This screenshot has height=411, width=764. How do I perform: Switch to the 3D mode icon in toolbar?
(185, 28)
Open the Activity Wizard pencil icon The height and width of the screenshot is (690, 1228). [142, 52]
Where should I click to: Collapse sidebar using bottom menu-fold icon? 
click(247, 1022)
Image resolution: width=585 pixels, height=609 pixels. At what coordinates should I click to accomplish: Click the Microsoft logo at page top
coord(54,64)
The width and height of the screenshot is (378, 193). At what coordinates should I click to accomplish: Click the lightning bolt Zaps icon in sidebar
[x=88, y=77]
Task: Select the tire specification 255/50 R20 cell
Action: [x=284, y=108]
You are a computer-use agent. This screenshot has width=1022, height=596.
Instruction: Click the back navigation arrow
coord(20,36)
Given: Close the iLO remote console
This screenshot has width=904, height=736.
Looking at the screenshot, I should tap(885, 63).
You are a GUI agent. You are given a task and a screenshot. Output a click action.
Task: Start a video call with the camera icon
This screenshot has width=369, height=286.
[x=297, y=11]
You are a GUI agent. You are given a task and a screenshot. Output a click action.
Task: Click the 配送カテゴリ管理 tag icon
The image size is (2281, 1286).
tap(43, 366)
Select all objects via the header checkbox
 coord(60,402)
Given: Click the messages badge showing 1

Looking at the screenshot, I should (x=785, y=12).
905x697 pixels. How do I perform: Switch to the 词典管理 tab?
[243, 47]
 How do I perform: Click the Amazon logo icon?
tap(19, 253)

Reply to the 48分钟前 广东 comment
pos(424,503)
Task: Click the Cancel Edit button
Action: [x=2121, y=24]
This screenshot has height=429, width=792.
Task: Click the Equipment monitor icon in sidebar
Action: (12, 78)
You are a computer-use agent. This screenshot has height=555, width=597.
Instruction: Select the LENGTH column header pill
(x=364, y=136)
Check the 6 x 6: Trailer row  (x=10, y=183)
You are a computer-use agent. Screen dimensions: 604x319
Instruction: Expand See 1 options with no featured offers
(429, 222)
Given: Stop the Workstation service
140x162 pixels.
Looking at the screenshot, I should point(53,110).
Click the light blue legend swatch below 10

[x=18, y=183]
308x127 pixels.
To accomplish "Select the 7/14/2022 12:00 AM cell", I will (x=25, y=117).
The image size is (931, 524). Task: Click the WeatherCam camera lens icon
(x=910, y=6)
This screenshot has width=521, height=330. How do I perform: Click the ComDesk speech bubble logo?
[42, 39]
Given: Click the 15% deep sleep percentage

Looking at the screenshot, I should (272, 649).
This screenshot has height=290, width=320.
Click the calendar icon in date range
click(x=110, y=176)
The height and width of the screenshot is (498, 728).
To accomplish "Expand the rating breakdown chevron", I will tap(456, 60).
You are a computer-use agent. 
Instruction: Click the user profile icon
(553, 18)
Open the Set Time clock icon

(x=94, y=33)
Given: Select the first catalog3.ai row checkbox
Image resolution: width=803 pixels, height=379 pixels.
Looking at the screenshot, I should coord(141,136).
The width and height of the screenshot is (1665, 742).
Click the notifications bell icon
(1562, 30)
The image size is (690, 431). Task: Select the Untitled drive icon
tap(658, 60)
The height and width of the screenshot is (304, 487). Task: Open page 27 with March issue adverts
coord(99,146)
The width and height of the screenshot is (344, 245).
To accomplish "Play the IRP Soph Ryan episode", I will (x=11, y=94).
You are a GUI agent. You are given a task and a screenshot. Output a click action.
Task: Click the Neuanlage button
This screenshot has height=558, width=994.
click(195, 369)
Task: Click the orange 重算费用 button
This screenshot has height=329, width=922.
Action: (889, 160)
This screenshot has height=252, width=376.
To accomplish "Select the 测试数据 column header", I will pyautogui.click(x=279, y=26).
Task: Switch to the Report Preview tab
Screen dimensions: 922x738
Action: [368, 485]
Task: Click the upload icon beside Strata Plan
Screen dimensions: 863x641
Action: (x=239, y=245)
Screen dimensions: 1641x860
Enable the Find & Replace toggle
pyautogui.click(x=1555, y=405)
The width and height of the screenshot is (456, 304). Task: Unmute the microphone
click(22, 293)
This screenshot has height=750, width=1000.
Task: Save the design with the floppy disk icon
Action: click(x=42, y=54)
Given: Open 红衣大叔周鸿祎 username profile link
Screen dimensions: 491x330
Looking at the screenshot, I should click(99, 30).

******

• _AIM OF THE TASK_
Please format every line of the records above as a JSON list of strings, one string per line, leaving out blank lines.

• _ANSWER TO THIS TASK_
[
  "This screenshot has height=411, width=764. How do I perform: Switch to the 3D mode icon in toolbar?",
  "(185, 28)",
  "Open the Activity Wizard pencil icon The height and width of the screenshot is (690, 1228). [142, 52]",
  "Where should I click to: Collapse sidebar using bottom menu-fold icon? ",
  "click(247, 1022)",
  "Image resolution: width=585 pixels, height=609 pixels. At what coordinates should I click to accomplish: Click the Microsoft logo at page top",
  "coord(54,64)",
  "The width and height of the screenshot is (378, 193). At what coordinates should I click to accomplish: Click the lightning bolt Zaps icon in sidebar",
  "[x=88, y=77]",
  "Task: Select the tire specification 255/50 R20 cell",
  "Action: [x=284, y=108]",
  "You are a computer-use agent. This screenshot has width=1022, height=596.",
  "Instruction: Click the back navigation arrow",
  "coord(20,36)",
  "Given: Close the iLO remote console",
  "This screenshot has width=904, height=736.",
  "Looking at the screenshot, I should tap(885, 63).",
  "You are a GUI agent. You are given a task and a screenshot. Output a click action.",
  "Task: Start a video call with the camera icon",
  "This screenshot has width=369, height=286.",
  "[x=297, y=11]",
  "You are a GUI agent. You are given a task and a screenshot. Output a click action.",
  "Task: Click the 配送カテゴリ管理 tag icon",
  "The image size is (2281, 1286).",
  "tap(43, 366)",
  "Select all objects via the header checkbox",
  " coord(60,402)",
  "Given: Click the messages badge showing 1",
  "Looking at the screenshot, I should (x=785, y=12).",
  "905x697 pixels. How do I perform: Switch to the 词典管理 tab?",
  "[243, 47]",
  " How do I perform: Click the Amazon logo icon?",
  "tap(19, 253)",
  "Reply to the 48分钟前 广东 comment",
  "pos(424,503)",
  "Task: Click the Cancel Edit button",
  "Action: [x=2121, y=24]",
  "This screenshot has height=429, width=792.",
  "Task: Click the Equipment monitor icon in sidebar",
  "Action: (12, 78)",
  "You are a computer-use agent. This screenshot has height=555, width=597.",
  "Instruction: Select the LENGTH column header pill",
  "(x=364, y=136)",
  "Check the 6 x 6: Trailer row  (x=10, y=183)",
  "You are a computer-use agent. Screen dimensions: 604x319",
  "Instruction: Expand See 1 options with no featured offers",
  "(429, 222)",
  "Given: Stop the Workstation service",
  "140x162 pixels.",
  "Looking at the screenshot, I should point(53,110).",
  "Click the light blue legend swatch below 10",
  "[x=18, y=183]",
  "308x127 pixels.",
  "To accomplish \"Select the 7/14/2022 12:00 AM cell\", I will (x=25, y=117).",
  "The image size is (931, 524). Task: Click the WeatherCam camera lens icon",
  "(x=910, y=6)",
  "This screenshot has width=521, height=330. How do I perform: Click the ComDesk speech bubble logo?",
  "[42, 39]",
  "Given: Click the 15% deep sleep percentage",
  "Looking at the screenshot, I should (272, 649).",
  "This screenshot has height=290, width=320.",
  "Click the calendar icon in date range",
  "click(x=110, y=176)",
  "The height and width of the screenshot is (498, 728).",
  "To accomplish \"Expand the rating breakdown chevron\", I will tap(456, 60).",
  "You are a computer-use agent. ",
  "Instruction: Click the user profile icon",
  "(553, 18)",
  "Open the Set Time clock icon",
  "(x=94, y=33)",
  "Given: Select the first catalog3.ai row checkbox",
  "Image resolution: width=803 pixels, height=379 pixels.",
  "Looking at the screenshot, I should coord(141,136).",
  "The width and height of the screenshot is (1665, 742).",
  "Click the notifications bell icon",
  "(1562, 30)",
  "The image size is (690, 431). Task: Select the Untitled drive icon",
  "tap(658, 60)",
  "The height and width of the screenshot is (304, 487). Task: Open page 27 with March issue adverts",
  "coord(99,146)",
  "The width and height of the screenshot is (344, 245).",
  "To accomplish \"Play the IRP Soph Ryan episode\", I will (x=11, y=94).",
  "You are a GUI agent. You are given a task and a screenshot. Output a click action.",
  "Task: Click the Neuanlage button",
  "This screenshot has height=558, width=994.",
  "click(195, 369)",
  "Task: Click the orange 重算费用 button",
  "This screenshot has height=329, width=922.",
  "Action: (889, 160)",
  "This screenshot has height=252, width=376.",
  "To accomplish \"Select the 测试数据 column header\", I will pyautogui.click(x=279, y=26).",
  "Task: Switch to the Report Preview tab",
  "Screen dimensions: 922x738",
  "Action: [368, 485]",
  "Task: Click the upload icon beside Strata Plan",
  "Screen dimensions: 863x641",
  "Action: (x=239, y=245)",
  "Screen dimensions: 1641x860",
  "Enable the Find & Replace toggle",
  "pyautogui.click(x=1555, y=405)",
  "The width and height of the screenshot is (456, 304). Task: Unmute the microphone",
  "click(22, 293)",
  "This screenshot has height=750, width=1000.",
  "Task: Save the design with the floppy disk icon",
  "Action: click(x=42, y=54)",
  "Given: Open 红衣大叔周鸿祎 username profile link",
  "Screen dimensions: 491x330",
  "Looking at the screenshot, I should click(99, 30)."
]